§ SOURCE DATA:
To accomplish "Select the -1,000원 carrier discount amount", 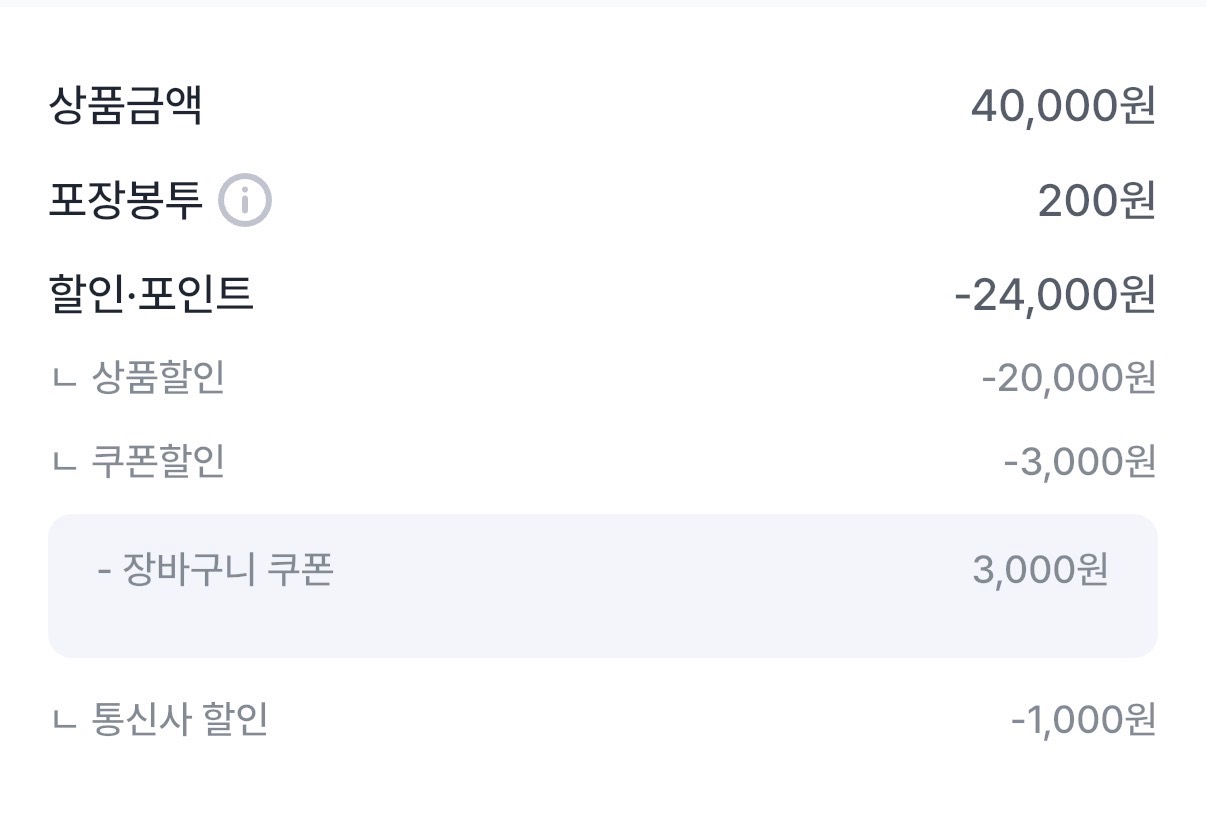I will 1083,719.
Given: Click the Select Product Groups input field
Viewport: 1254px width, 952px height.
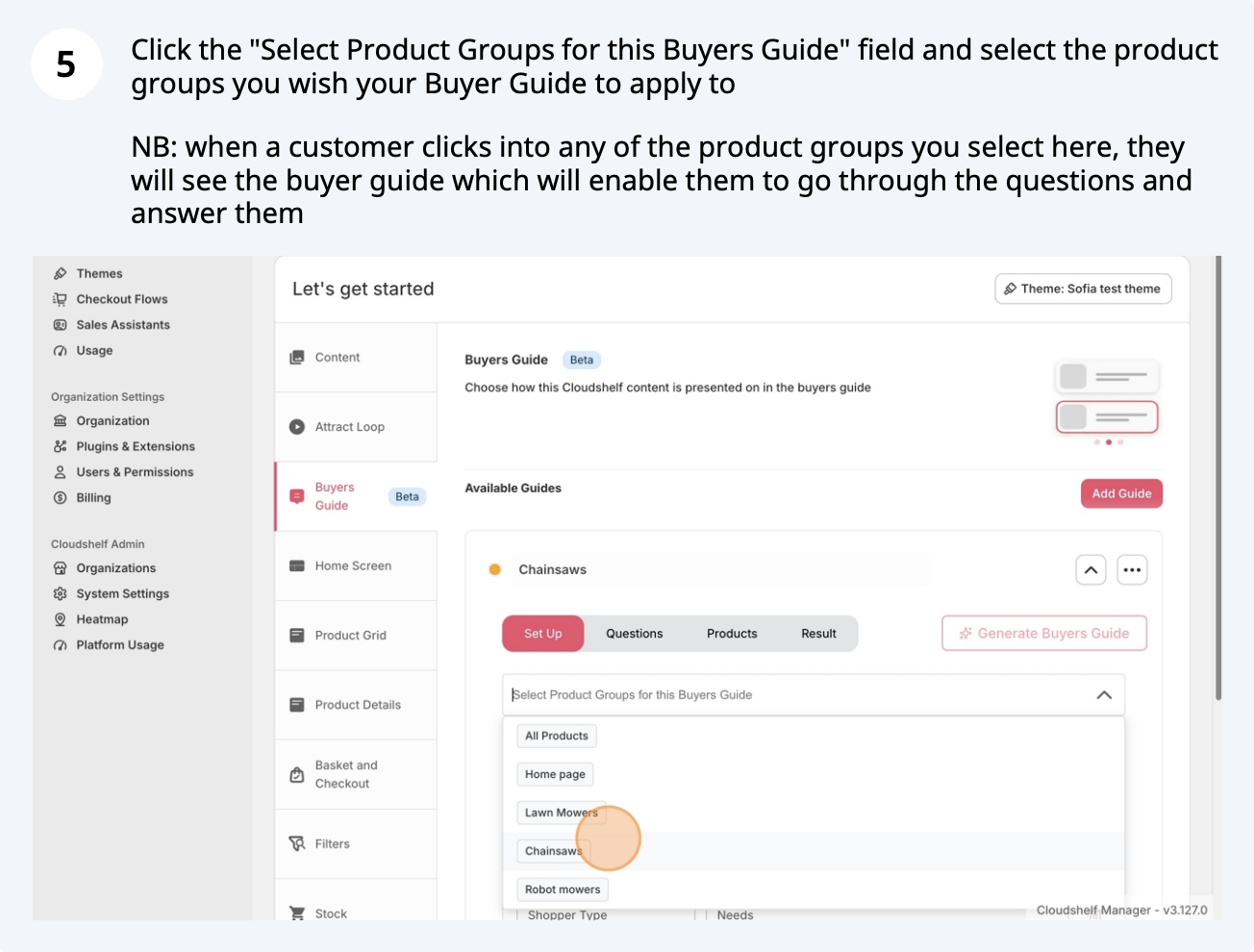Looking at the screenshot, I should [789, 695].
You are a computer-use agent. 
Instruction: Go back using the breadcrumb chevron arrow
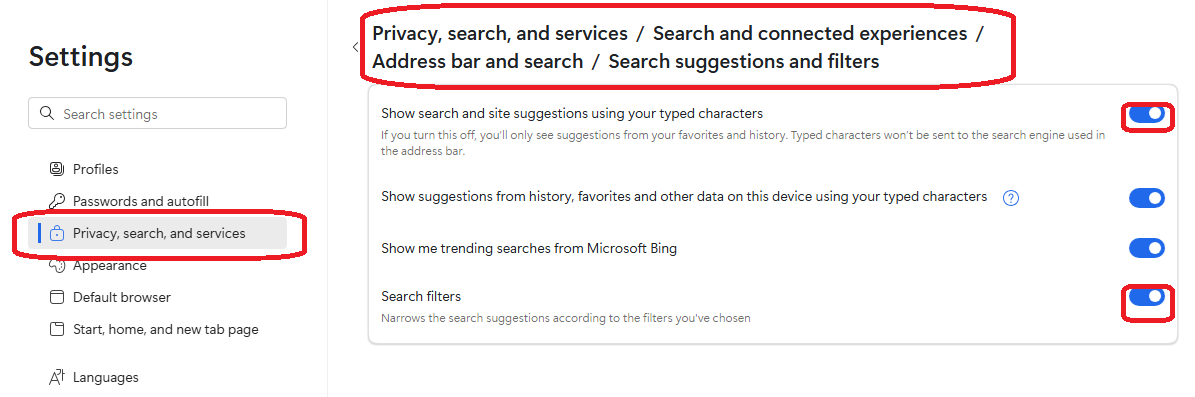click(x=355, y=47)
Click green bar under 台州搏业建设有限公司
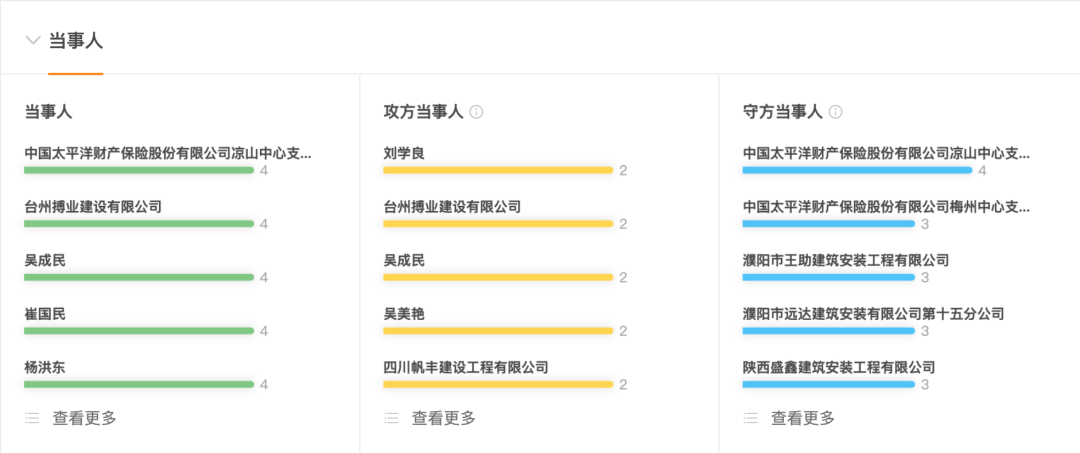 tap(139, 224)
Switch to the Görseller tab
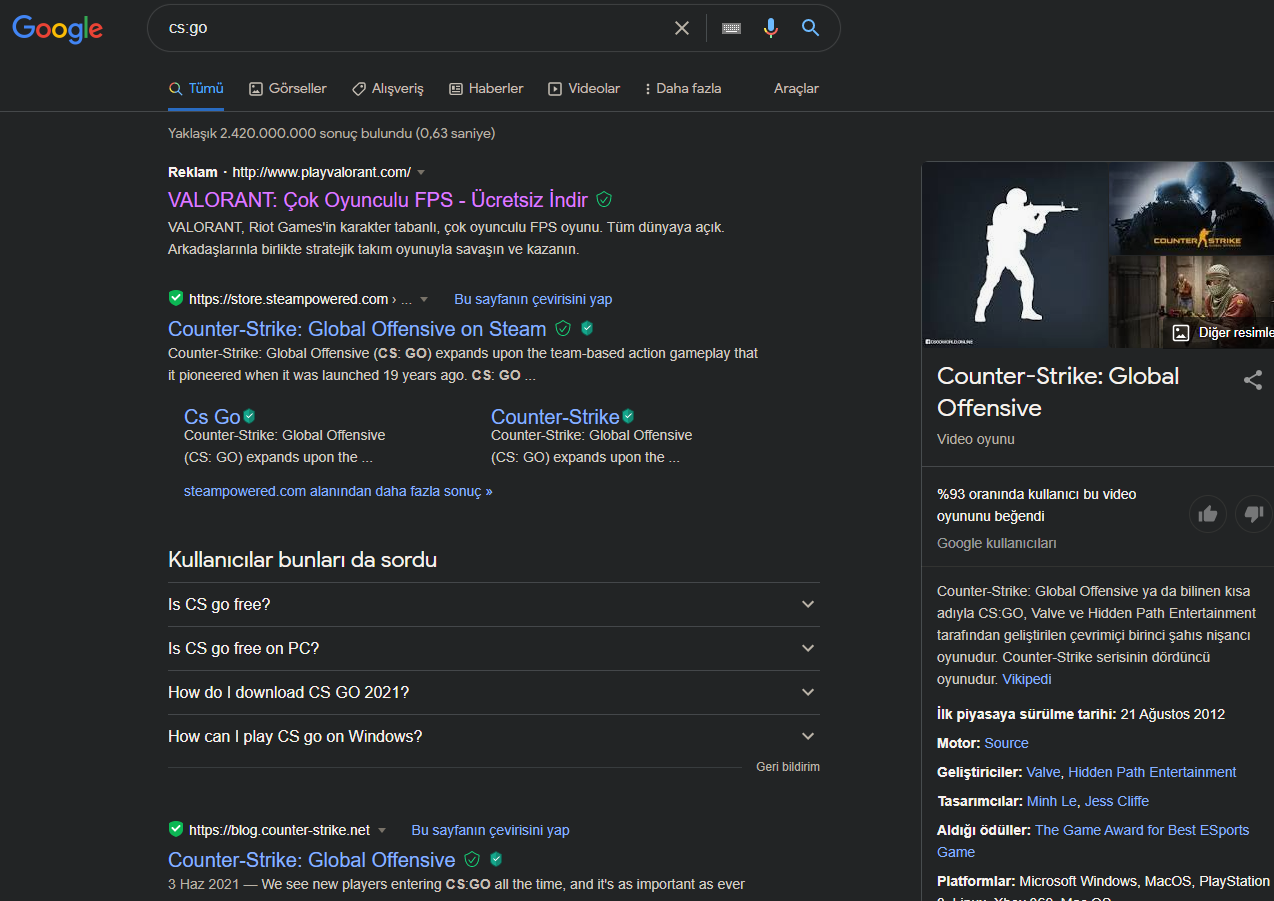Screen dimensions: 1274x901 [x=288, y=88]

§ WHAT IS EXPECTED: Starting with the line that holds "Instruction: Go back", print each line through the last one of the data exactly as written, but do not include the pictures.

§ ANSWER TO THE EXERCISE:
Instruction: Go back using the breadcrumb chevron arrow
click(x=355, y=47)
Click green bar under 台州搏业建设有限公司
 tap(139, 224)
Switch to the Görseller tab
Screen dimensions: 1274x901 [x=288, y=88]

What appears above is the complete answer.